**DOCUMENT SECTION**
***

Rain Gardens: Natural Solution to Urban Water Pollution

Rain gardens are also known as recharge gardens.A rain garden is a planted depression that allows rainwater runoff from impervious urban areas like roofs, driveways, walkways, parking lots, and compacted lawn areas the opportunity to be absorbed. This reduces rain runoff by allowing stormwater to soak into the ground (as opposed to flowing into storm drains and surface waters which causes erosion, water pollution, flooding, and diminished groundwater).They can be designed for specific soils and climates. The purpose of a rain garden is to improve water quality in nearby bodies of water. Rain gardens can cut down on the amount of pollution reaching creeks and streams by up to 30%.

In  urban areas, generally the natural depressions are filled in. The surface of the ground is leveled or paved, and water is directed into storm drains. This causes several problems. First of all, streams that are fed by storm drains are subjected to sudden surges of water each time it rains, which contributes to erosion and flooding. Also, the water is warmer than the groundwater that normally feeds a stream, which upsets the delicate system. Warmer water cannot hold as much dissolved oxygen (DO). Many fish and other creatures in streams are unable to live in an environment with fluctuating temperatures. Finally, a wide variety of pollutants spill or settle on land surfaces between rain events.

Rain gardens are improve water quality by filtering runoff, provide localized flood control, aesthetically pleasing, and provide interesting planting opportunities. They also encourage wildlife and biodiversity, tie together buildings and their surrounding environments in attractive and environmentally advantageous ways, and provide significant partial solutions to important environmental problems that affect us all.

***

**DATA**
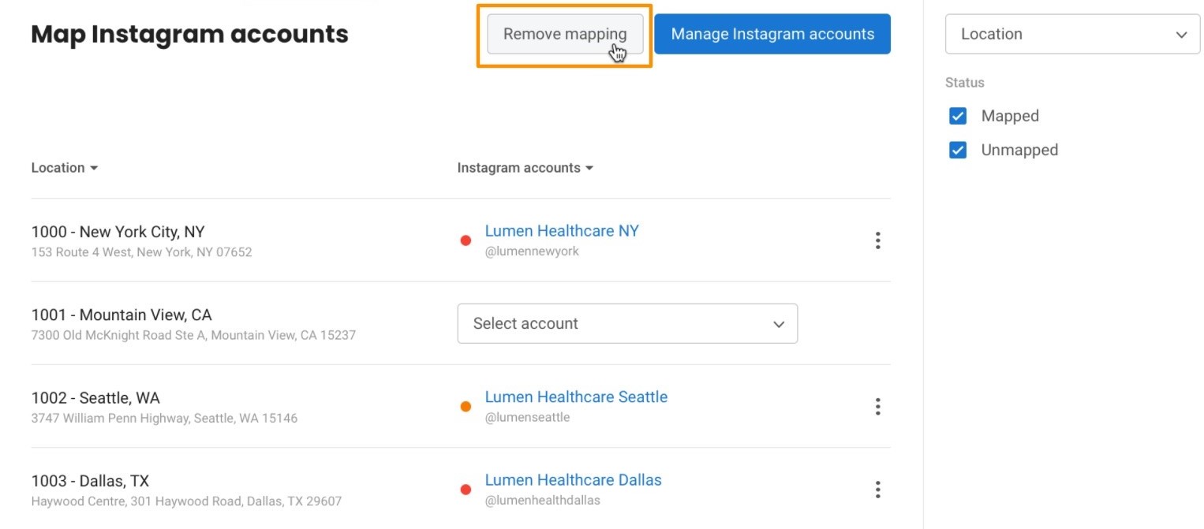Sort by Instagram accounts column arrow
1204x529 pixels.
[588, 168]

***

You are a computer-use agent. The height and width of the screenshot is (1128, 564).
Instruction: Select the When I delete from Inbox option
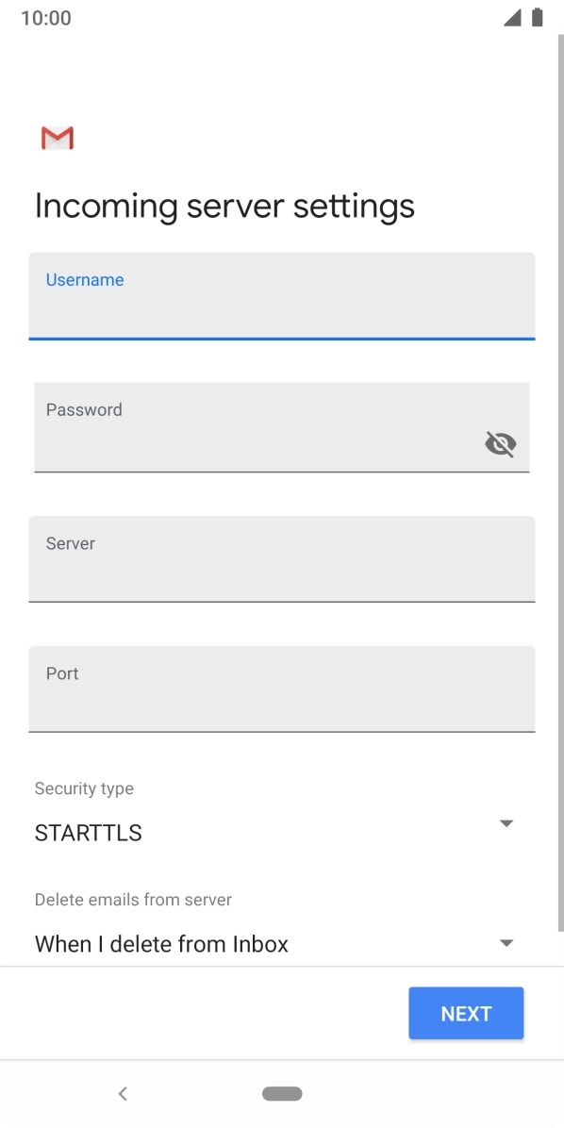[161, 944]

***

**INSTRUCTION 1**
Return the rain gardens passage from "Rain gardens are also" to "by up to 30%." without altering a word.
**INSTRUCTION 2**
Please carry the rain gardens passage forward from its final sentence.
You can set the material aside.

**FINAL RESULT 1**
Rain gardens are also known as recharge gardens.A rain garden is a planted depression that allows rainwater runoff from impervious urban areas like roofs, driveways, walkways, parking lots, and compacted lawn areas the opportunity to be absorbed. This reduces rain runoff by allowing stormwater to soak into the ground (as opposed to flowing into storm drains and surface waters which causes erosion, water pollution, flooding, and diminished groundwater).They can be designed for specific soils and climates. The purpose of a rain garden is to improve water quality in nearby bodies of water. Rain gardens can cut down on the amount of pollution reaching creeks and streams by up to 30%.

**FINAL RESULT 2**
The first rain gardens were created to mimic the natural water retention areas that occurred naturally before development of an area.A rain garden provides a way to use and optimize any rain that falls, reducing or avoiding the need for irrigation. They allow a household or building to deal with excessive rainwater runoff without burdening the public storm water systems. Rain gardens differ from retention basins, in that the water will infiltrate the ground within a day or two. This creates the advantage that the rain garden does not allow mosquitoes to breed.

A Word of caution

If built incorrectly, rain gardens can accumulate standing water or increase erosion. These problems can be avoided by following published design guides.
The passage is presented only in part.